10月22日(水)
 

今日は、ドゥニャンのドタバタな日もなんとなく一段落して、ひま〜な日を過ごしてる。
窓から見る空にはかってに雲が浮かんで、お日様が薄いピンク色に染めている。
青空に向かって、小さな鳥が黒い影になって無心に飛んで・・・。ときどき白いおなかを見せている。

広〜くってあかる〜い空を見てたら、あくびが出てきた。
レースを拡げて筋曇が空にふんわかかかってて、下のほうではちょっと重たそうな綿雲が横たわってる。

自動車の通る音が遠くさざなみのように聞こえてくる。

むかしむかし、でもそんなに大昔じゃないむかし。
道路の舗装もない時代。長いスカートのすそをひきづって、往来を行き交っていた頃のこと。
馬車の轍が、今日みたいに天気の悪い日のあとは必ず残ってて・・・。
ロシアのおかあちゃんたちは何をしていたのかなぁ。
市場に行って、何日かかかって食べるほどのボルシチを作って、繕いものをして、週に一回くらいは共同のパン焼き場で、小麦のパンを焼いたのかしら。家には火を絶やさないよう気を配り。
姑さんや近所のおばちゃんたちと他愛もない噂話に興じたり、だけど本人にとってはおおまじめな一日を、な〜んも考えることなく毎日毎日やってたのかしら。
ロシアでは洗濯は年に何度かしかしなかったっていうから。
子どもたちが悪さをしたら、カラピーバっていうさわったらチクチクする葉っぱでお仕置きしたり、亭主の飲んだくれを愚痴ったり。
カメのなかに水を運んでくるのは大仕事。

想像すればするほど、日本のむかしのおかあちゃんたちの毎日とにているじゃあないの。
フランスだってイギリスでだって、み〜んなおんなじように生きてたんじゃあない?

ふと、見ると窓から見える森の木はほとんど裸になっている。
大きな水桶をかかえたかあちゃんたちも、ふと、森の木をみて落ち葉に年を数えたのかな。

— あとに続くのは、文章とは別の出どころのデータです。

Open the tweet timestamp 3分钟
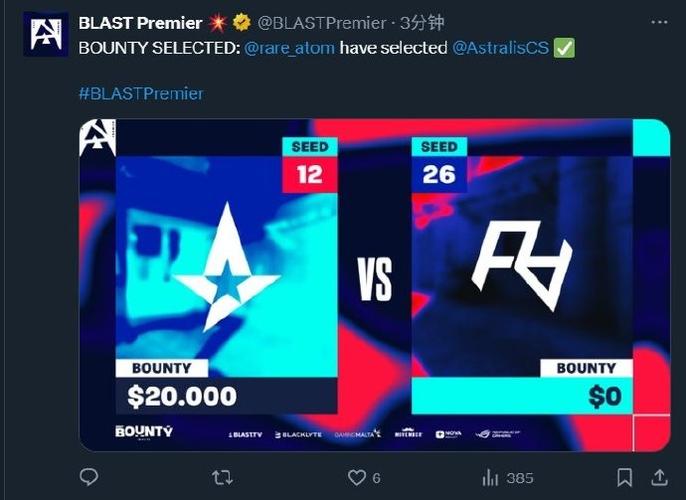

それよりさ。スカートのすそが長かったから、裾をまくって泥よけして歩いていたのかしら。
ええーい。ままよ。とばかり、汚れても平気だったかナ。

ドゥニャンのおばあちゃんは明治女。毎日、夕方になると玄関に出て、打ち水の終わった道路を何をすることもなく眺めてたっけ。
「何考えてんの。」
なんて、たずねることもなかったけれど。そして、聞く必要もなかったような気がする。
ボーッと行き交う自動車を見つめた挙げ句、
「こうつと。」(さてと、という意味の奈良言葉)
と、どっかり降ろしてた腰を上げて、重そうに立ち上がった。
何することもない。ただ、立ち上がって別のところによっこいしょ。
横に座ると、
「つっかえ棒はないのになあ、空は落ちてきてくれはらへん。ありがたいこっちゃ。」

明治女は強い!!実感した。
いや、19世紀の女は世界各国強かったか。